Everyone's a poet these days
 
Men have been giving me funny looks for years.

Here's how it goes: Run into a friend you haven't seen for some time. Trade the usual pleasantries: ''How are you?'' ''What are you up to nowadays?''

He tells you about his latest dotcom venture, his MBA.

He vaguely remembers seeing your face in the papers once or twice, so you must be doing well, right? ''How do you do it?'' he asks.

You tell him you're a poet.

The poor chap blinks. He pretends not to have heard you correctly. It does not compute. You look so normal.

''Er, right, I'm sorry,'' he says finally, tries to smile. Escapes first chance he gets to his BMW, and that's the last you'll see of him.

Try it - works wonders on insurance agents.

I think it's time I came out of the closet.

Yes, I'm a P-O-E-T.

It's not contagious. I try to mate words and combine ideas in relationships no one has thought of before.

It's not like I'm having unsafe sex with pencils.

Outside the page, I'm really quite tame. Nerdy, even. I won't steal your girlfriend (or boyfriend).

I don't wear earrings, keep long hair, dress grunge or bleed gratuitously from the wounded vestiges of my tortured soul. I behave at dinner parties. I shave.

It's bad enough what our cosmopolitan urban society is built upon; it's obsessed with and feeds on material success.

Quietly and without protest, we've allowed our social and sexual identities to be defined in economic terms: So and so falls into the right demographic, X is our target audience, Ms Y is an engineer making a Z-figure salary.

In this equation, poets, honestly, don't cut it.

They're an anomaly, they fall outside the drop-down list. Try looking under Hobbies/Arts/Others.

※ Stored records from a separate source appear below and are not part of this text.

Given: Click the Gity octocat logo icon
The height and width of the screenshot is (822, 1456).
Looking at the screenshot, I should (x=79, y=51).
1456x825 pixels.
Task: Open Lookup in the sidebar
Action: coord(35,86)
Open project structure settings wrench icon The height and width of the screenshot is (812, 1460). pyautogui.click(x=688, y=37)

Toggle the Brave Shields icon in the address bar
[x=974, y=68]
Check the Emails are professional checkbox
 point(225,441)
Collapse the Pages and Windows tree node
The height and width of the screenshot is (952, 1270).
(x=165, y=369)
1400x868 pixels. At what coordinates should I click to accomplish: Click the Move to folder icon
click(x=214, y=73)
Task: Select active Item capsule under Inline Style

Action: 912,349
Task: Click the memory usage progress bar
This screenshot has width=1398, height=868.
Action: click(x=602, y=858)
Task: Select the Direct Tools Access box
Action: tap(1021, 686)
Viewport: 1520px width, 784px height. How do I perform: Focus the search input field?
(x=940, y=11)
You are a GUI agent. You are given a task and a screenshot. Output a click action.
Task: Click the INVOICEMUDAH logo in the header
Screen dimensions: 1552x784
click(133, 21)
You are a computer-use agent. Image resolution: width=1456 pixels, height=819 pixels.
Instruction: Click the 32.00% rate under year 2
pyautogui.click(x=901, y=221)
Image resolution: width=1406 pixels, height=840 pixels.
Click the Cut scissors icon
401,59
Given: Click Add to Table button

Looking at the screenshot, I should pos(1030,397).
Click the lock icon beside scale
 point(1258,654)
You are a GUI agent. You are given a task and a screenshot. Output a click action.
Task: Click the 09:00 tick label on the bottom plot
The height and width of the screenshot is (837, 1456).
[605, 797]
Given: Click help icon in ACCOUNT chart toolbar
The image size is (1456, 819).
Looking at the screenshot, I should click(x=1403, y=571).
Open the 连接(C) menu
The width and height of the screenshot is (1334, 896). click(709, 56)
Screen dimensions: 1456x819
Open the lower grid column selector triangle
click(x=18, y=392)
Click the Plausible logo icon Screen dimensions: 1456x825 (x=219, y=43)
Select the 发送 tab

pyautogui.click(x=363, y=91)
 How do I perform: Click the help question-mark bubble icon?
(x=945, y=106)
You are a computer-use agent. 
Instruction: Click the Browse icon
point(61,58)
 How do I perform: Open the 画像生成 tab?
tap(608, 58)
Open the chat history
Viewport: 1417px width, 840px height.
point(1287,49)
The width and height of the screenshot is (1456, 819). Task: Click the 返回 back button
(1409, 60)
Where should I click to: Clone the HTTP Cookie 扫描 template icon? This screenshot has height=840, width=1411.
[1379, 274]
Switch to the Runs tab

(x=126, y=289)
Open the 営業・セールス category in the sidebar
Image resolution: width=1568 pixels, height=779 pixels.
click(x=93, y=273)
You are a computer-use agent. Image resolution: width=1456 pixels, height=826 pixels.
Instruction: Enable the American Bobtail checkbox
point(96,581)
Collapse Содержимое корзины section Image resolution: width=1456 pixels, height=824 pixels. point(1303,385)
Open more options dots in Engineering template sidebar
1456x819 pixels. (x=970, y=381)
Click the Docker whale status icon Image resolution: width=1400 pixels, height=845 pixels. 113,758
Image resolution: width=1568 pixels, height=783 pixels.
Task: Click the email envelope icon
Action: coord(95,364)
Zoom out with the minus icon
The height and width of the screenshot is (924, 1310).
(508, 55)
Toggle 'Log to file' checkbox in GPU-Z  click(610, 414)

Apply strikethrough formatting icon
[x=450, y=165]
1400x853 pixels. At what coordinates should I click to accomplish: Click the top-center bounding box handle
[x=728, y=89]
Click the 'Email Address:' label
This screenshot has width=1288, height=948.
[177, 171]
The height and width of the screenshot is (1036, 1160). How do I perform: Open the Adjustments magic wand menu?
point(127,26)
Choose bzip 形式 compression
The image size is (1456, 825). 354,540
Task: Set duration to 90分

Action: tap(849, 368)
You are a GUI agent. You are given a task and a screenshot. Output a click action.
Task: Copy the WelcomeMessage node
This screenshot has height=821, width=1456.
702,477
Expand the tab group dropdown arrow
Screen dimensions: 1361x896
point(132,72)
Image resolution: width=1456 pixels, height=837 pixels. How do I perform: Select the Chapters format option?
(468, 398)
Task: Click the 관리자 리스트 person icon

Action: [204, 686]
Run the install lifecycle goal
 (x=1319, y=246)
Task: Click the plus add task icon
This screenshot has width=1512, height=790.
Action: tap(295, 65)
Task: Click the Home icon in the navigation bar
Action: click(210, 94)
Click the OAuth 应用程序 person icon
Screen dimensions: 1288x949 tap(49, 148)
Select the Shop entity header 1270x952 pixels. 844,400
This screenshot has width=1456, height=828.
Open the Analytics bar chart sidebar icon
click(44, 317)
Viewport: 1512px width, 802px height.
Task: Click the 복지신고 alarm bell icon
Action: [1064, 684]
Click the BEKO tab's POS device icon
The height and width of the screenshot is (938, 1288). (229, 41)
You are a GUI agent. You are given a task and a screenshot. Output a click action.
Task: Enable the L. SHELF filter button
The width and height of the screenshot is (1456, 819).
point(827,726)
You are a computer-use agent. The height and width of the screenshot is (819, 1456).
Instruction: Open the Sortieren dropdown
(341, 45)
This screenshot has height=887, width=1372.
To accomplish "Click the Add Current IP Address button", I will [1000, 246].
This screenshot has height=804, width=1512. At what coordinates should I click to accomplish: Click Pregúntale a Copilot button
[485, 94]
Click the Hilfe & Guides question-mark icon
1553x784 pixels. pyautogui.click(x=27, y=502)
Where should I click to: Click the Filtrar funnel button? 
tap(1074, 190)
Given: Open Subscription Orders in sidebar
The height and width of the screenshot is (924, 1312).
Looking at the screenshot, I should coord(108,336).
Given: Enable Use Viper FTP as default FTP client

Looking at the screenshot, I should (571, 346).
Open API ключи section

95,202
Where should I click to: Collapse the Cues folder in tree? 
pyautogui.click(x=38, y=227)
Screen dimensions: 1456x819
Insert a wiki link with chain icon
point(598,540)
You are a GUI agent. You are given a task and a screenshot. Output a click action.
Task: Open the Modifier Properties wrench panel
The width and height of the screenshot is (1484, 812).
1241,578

Used to be that men were expected to bring home the bacon, so any non-revenue generating activity (like, oh, say the arts) was reserved for bored wives and unmarried daughters.

Poetry was something embroidered badly into ''Home Sweet Home'' decorations.

It wasn't real men's work.

Or so the story went.

Never mind the grand old tradition of Byronic word warriors, or the gritty trench verse of war poets like Siegfried Sassoon and Wilfred Owen.

Mention that you're a poet and your manhood is immediately in question.

A gruff young poet I once met was so anxious he came to a gathering in a rugby jersey looking like a jock: ''Er, excuse me, is this where the *ahem* poets are meeting?'' You could read the italics in his body language.

All that mucking about with verse and music and soulful contemplation is supposed to rub away some of the rough macho edges afflicting the male half of the species.

Bad idea if you're gunning for Commando training. But great, apparently, for chatting up women.

Now that women pull their own financial weight, the theory goes, they can have the pick of the crop instead of staying home sewing blankets.

Strong-minded, independent women don't want to be manhandled.

Instead, they're looking for Sensitive New-Age Ga-whoops - Guys to treat them right.

Intellectual conversation, shopping companionship, taste in curtains, the works. Here's where poets and other arty types are supposed to score big-time.

Which, perhaps, explains the sudden rash of young male, conspicuously ''poetic'' types at readings, in bars, off the shelf in recent years.

And I'm not talking about the limp-wrist pale scholar types.

Nowadays, you've got to be controversial, have 'tude, or be gay in order to be a bona fide poetica.

It's cringe-worthy, the kind of adulation or distaste poets get at some of these karaoke gigs, coyly labelled ''poetry readings''.

Even the dingier specimens among us are supposed to be suffering fashionably in honour of bohemia.

No one's simply sloppy anymore.

Everyone's got to be a walking commercial for some lifestyle trend.

Look at me, I'm a POET. Buy my CD.

If poets are an endangered species, the genuine poet-slob must top every last-chance-to-see list on the planet.

Will the real poets please stand up?

The ones I know in Singapore, mostly male, have families and respectable jobs - as engineers, lawyers, teachers.

A couple have even infiltrated the civil service. Not exactly your Cyrano de Bergerac types.

Some might be gay, sure, but then again, some drive Hondas - that's just not what being a poet is about.

And the women aren't bra-burning ''feminovelists'' either.

Thing is, poets are ordinary people addicted to words, and like junkies everywhere, tend to indulge their habits in private and wash their hands afterwards.

We have man-in-the-street problems, like COEs, housing loans and bad hair days.

We don't have time to be someone else's fashion statement.

Maybe we shouldn't take it lying down.

Maybe Poets of the World should band together and assert our right to be messy, bad spellers, poor cooks, have mousy hairdos and steady jobs.

Maybe - er, that's my wife knocking - well, it's something to think about after I've made dinner and fed the cats.